Extracted records:

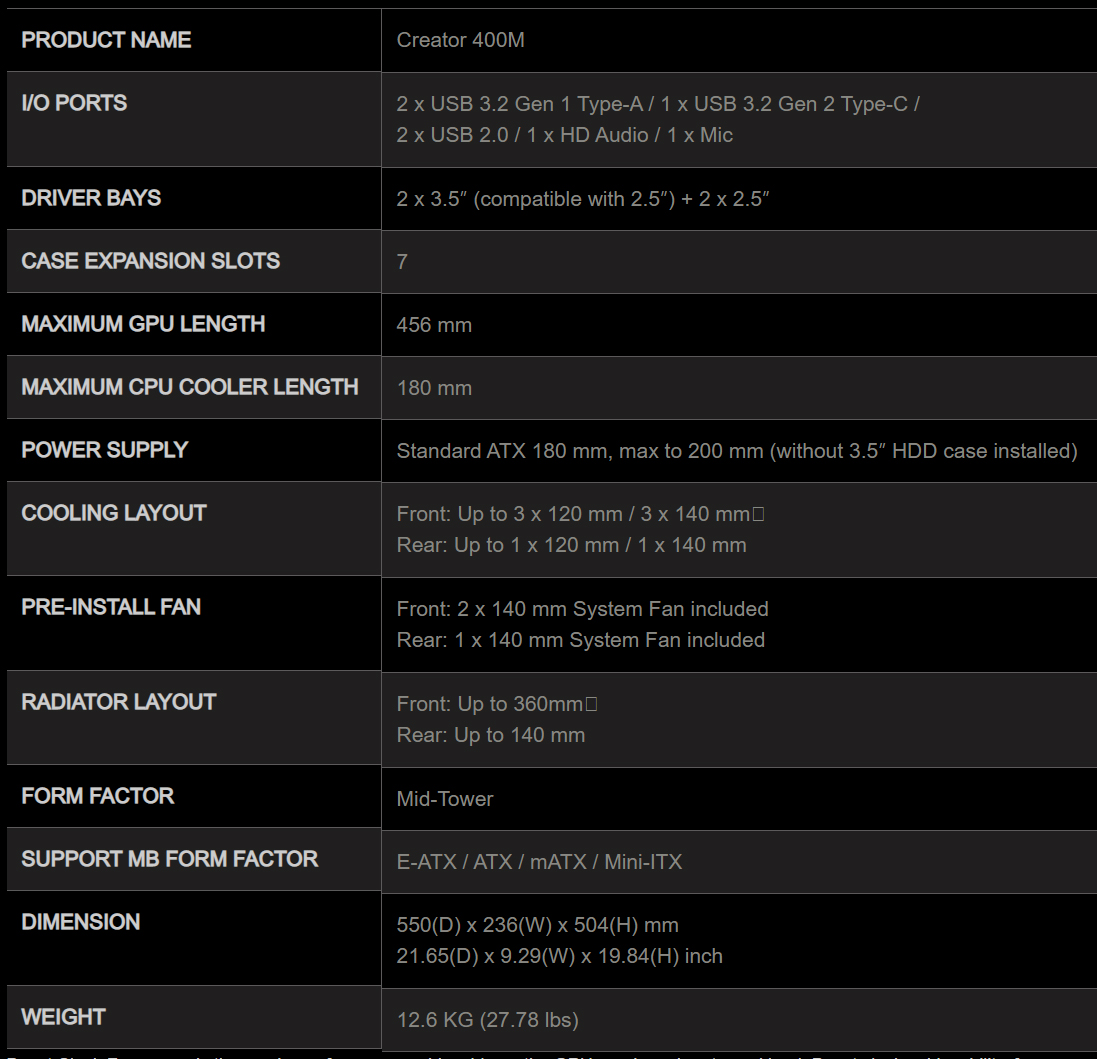1097x1059 pixels.
Task: Click the MAXIMUM GPU LENGTH label
Action: [143, 324]
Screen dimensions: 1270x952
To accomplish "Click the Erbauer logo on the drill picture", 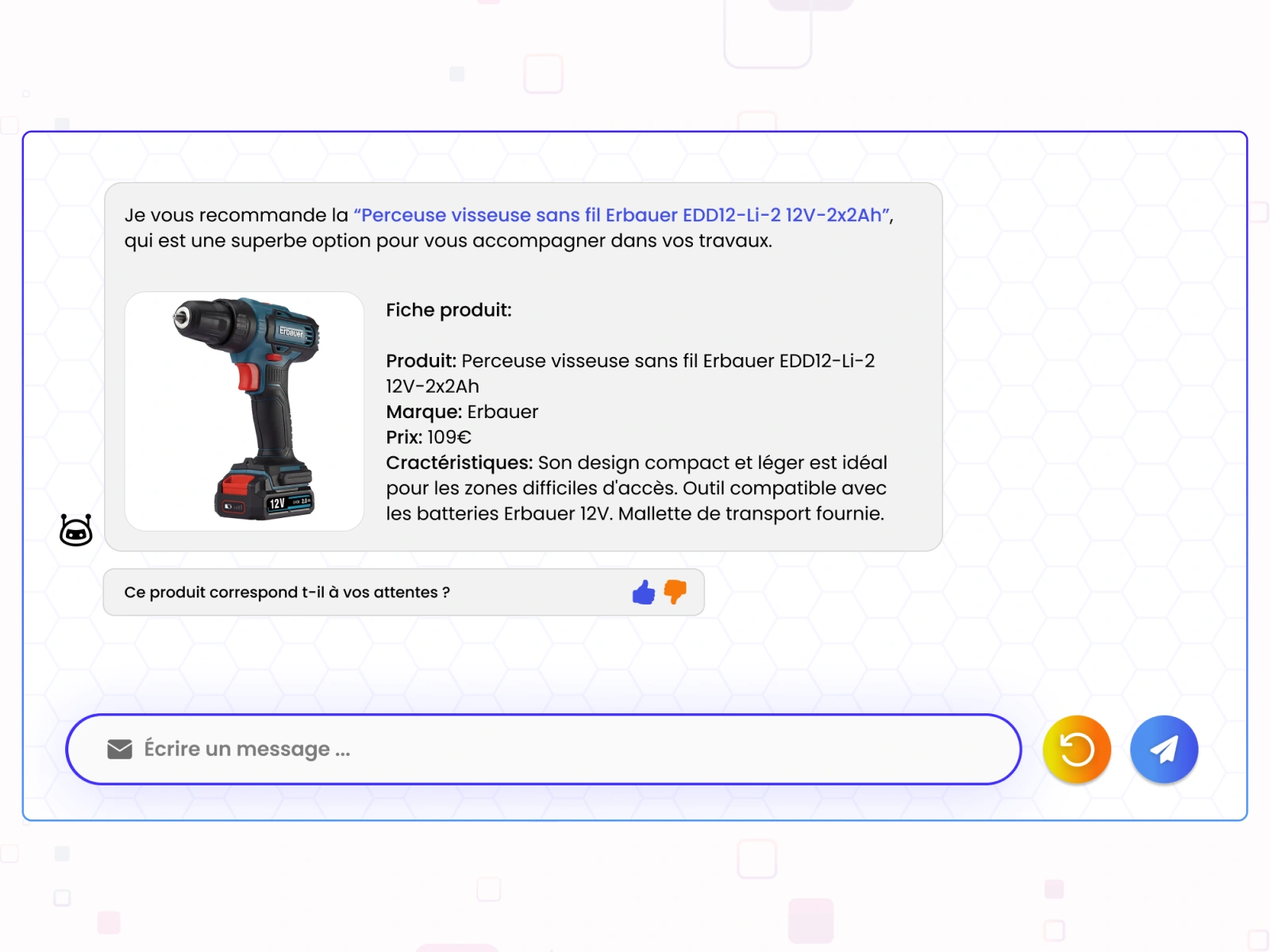I will tap(291, 332).
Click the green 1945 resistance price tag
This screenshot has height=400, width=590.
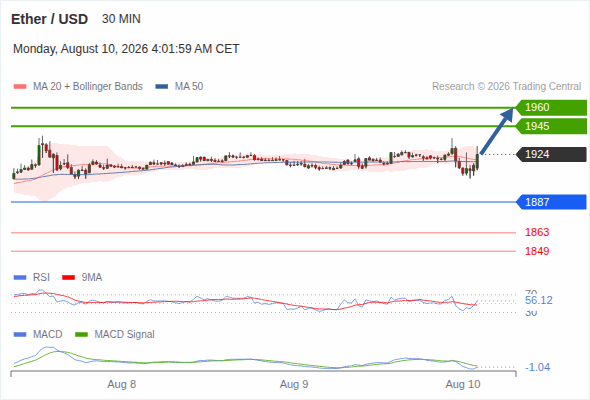(x=551, y=126)
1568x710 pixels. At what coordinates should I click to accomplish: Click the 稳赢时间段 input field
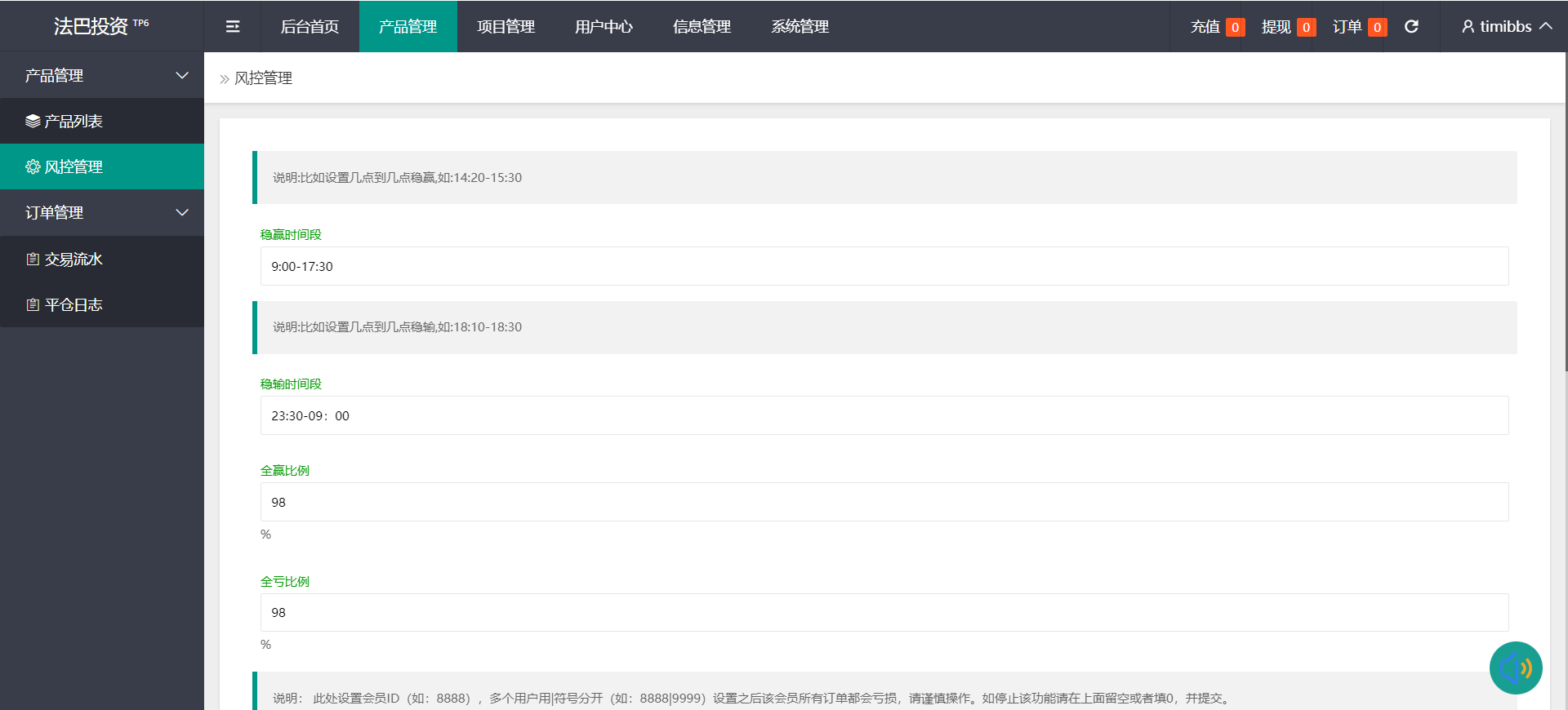click(x=884, y=267)
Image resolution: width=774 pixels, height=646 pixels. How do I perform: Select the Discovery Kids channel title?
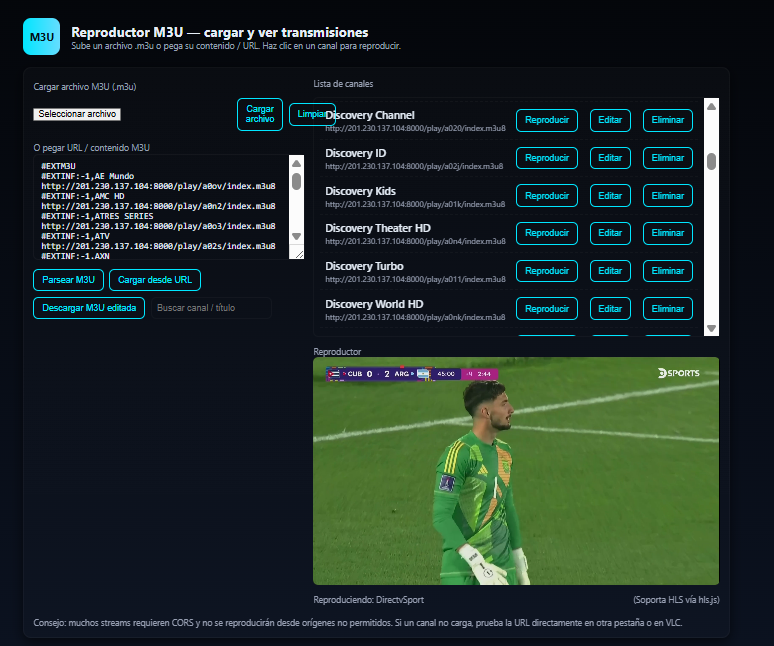360,191
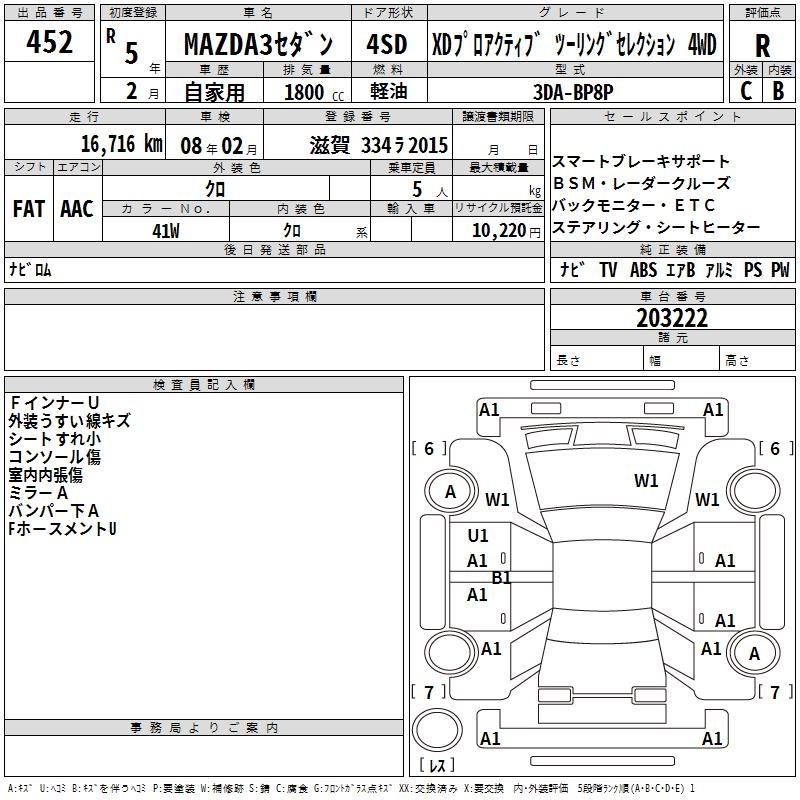800x800 pixels.
Task: Click the interior grade B cell
Action: (779, 90)
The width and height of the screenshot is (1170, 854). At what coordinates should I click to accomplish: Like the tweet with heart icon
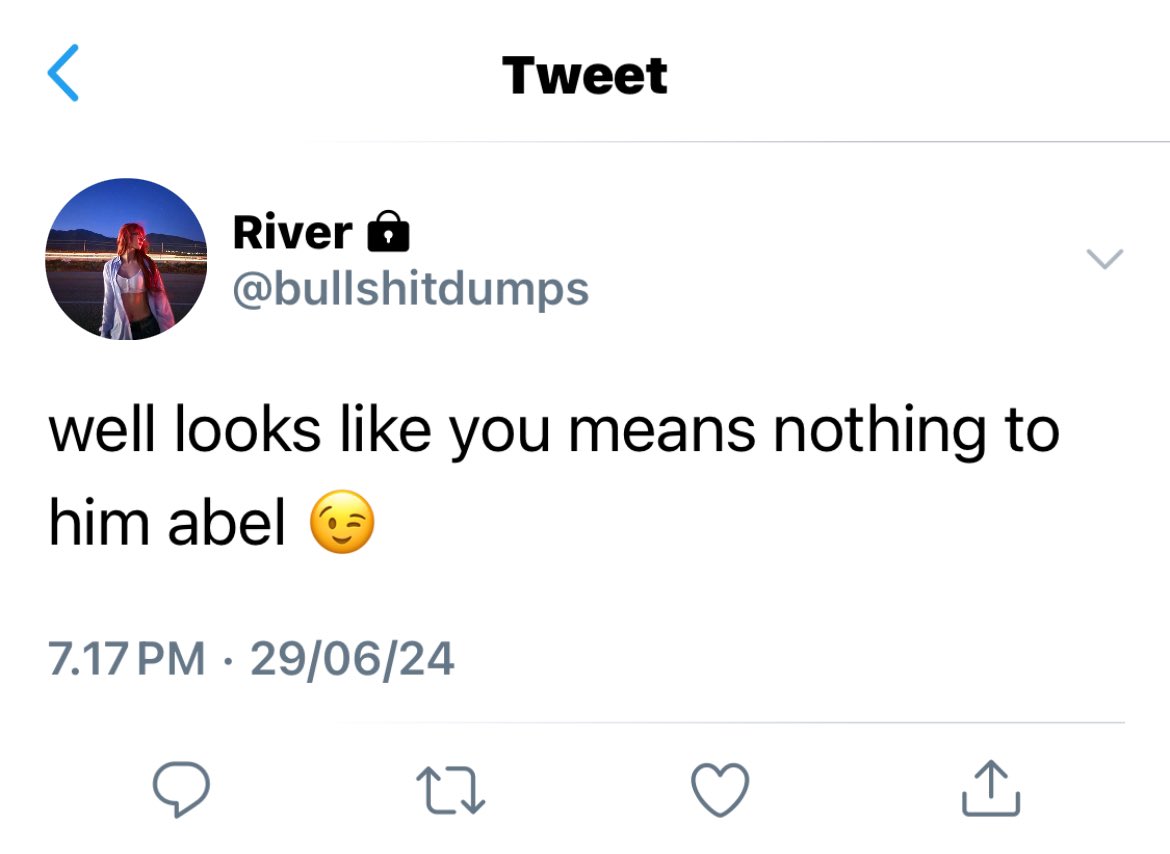(720, 790)
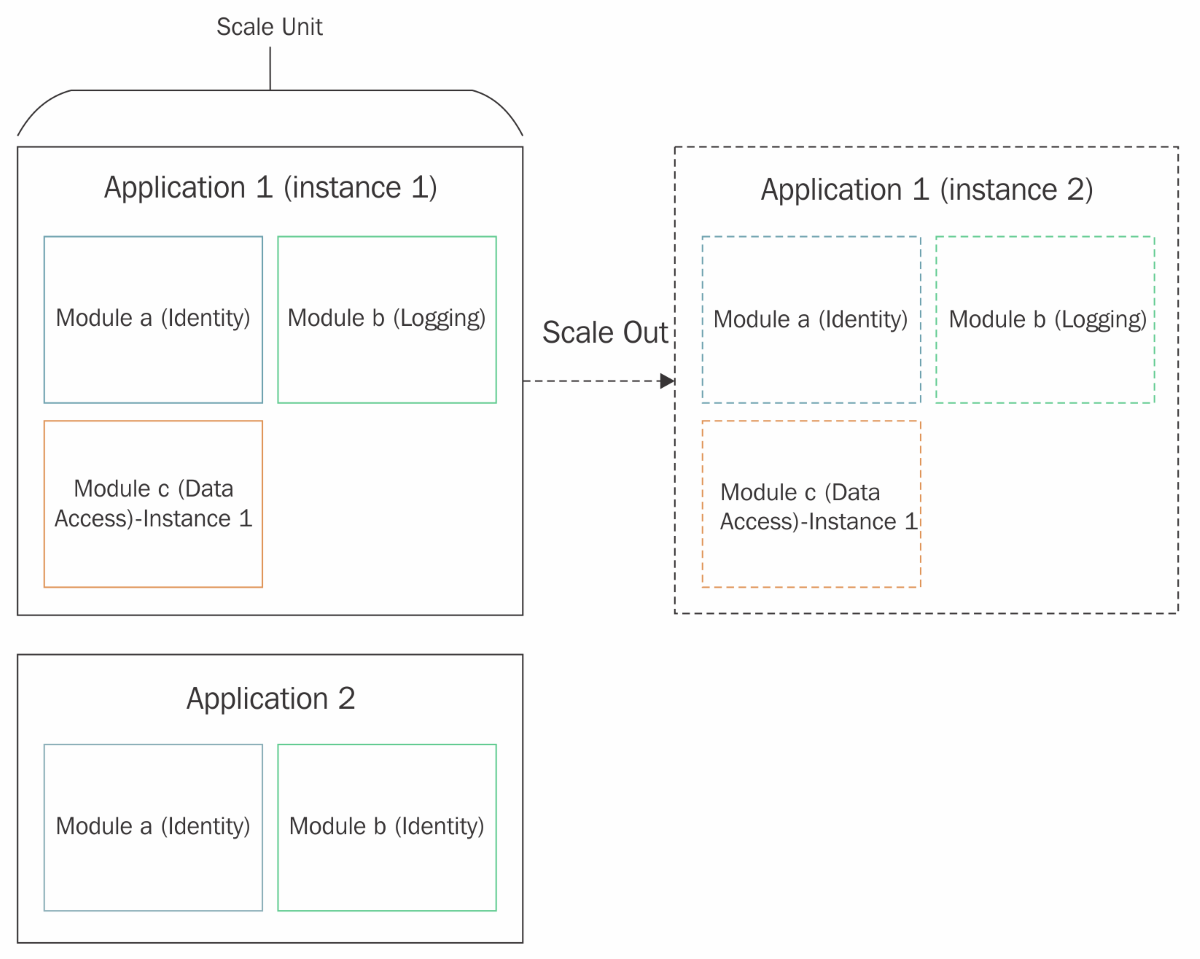Click the Application 1 (instance 2) title
The width and height of the screenshot is (1200, 959).
coord(927,190)
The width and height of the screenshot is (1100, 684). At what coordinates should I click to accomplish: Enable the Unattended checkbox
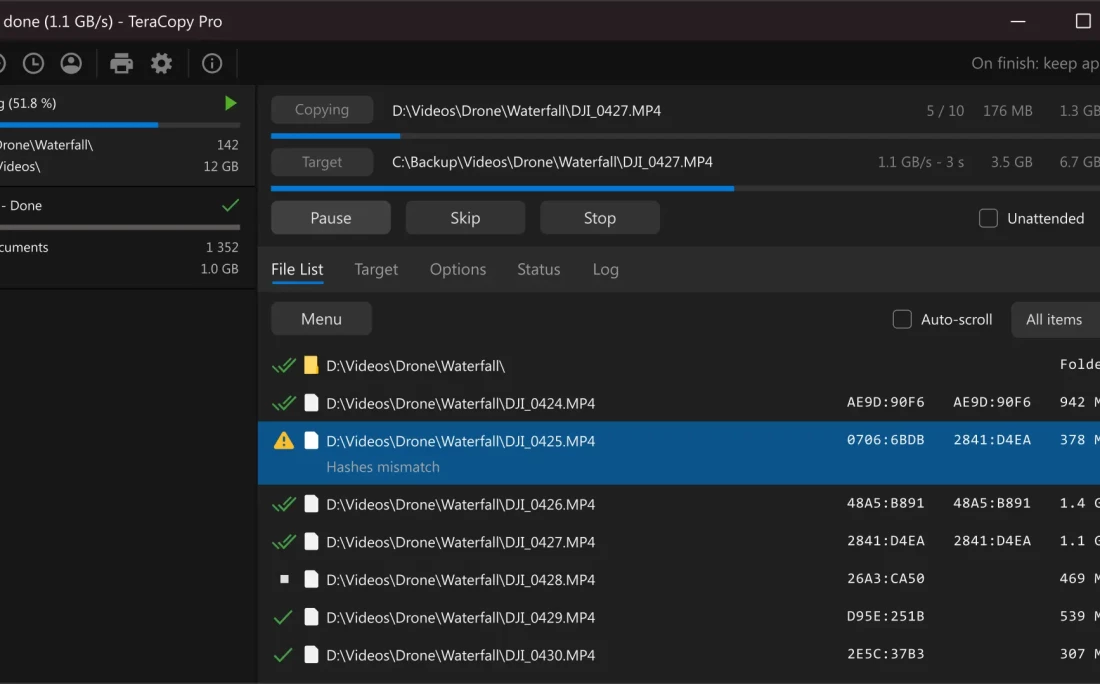click(x=988, y=218)
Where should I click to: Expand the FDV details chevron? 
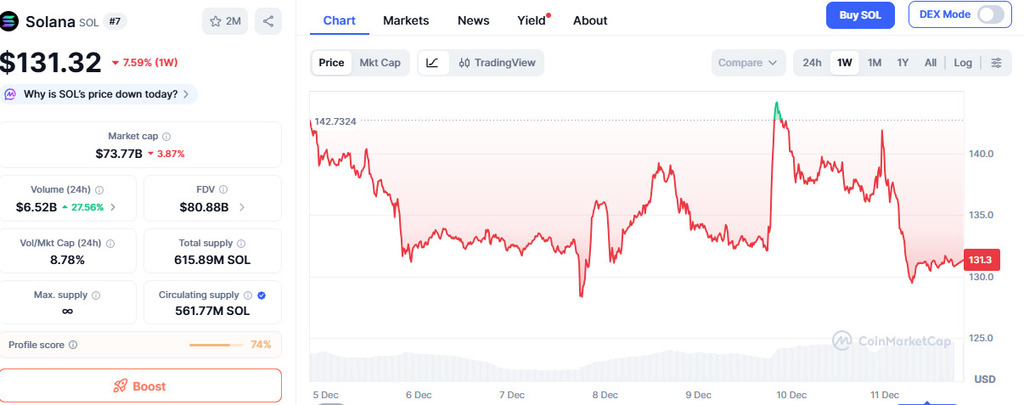pos(242,207)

The problem:
Set down word for word every line from the line containing "The width and height of the screenshot is (1100, 684)." through the last line of the entries, and nothing more; no pictures.

Result of the exercise:
The width and height of the screenshot is (1100, 684). At what coordinates should I click to accomplish: Enable the Unattended checkbox
click(x=988, y=218)
Where should I click to: Expand the FDV details chevron? 
pos(242,207)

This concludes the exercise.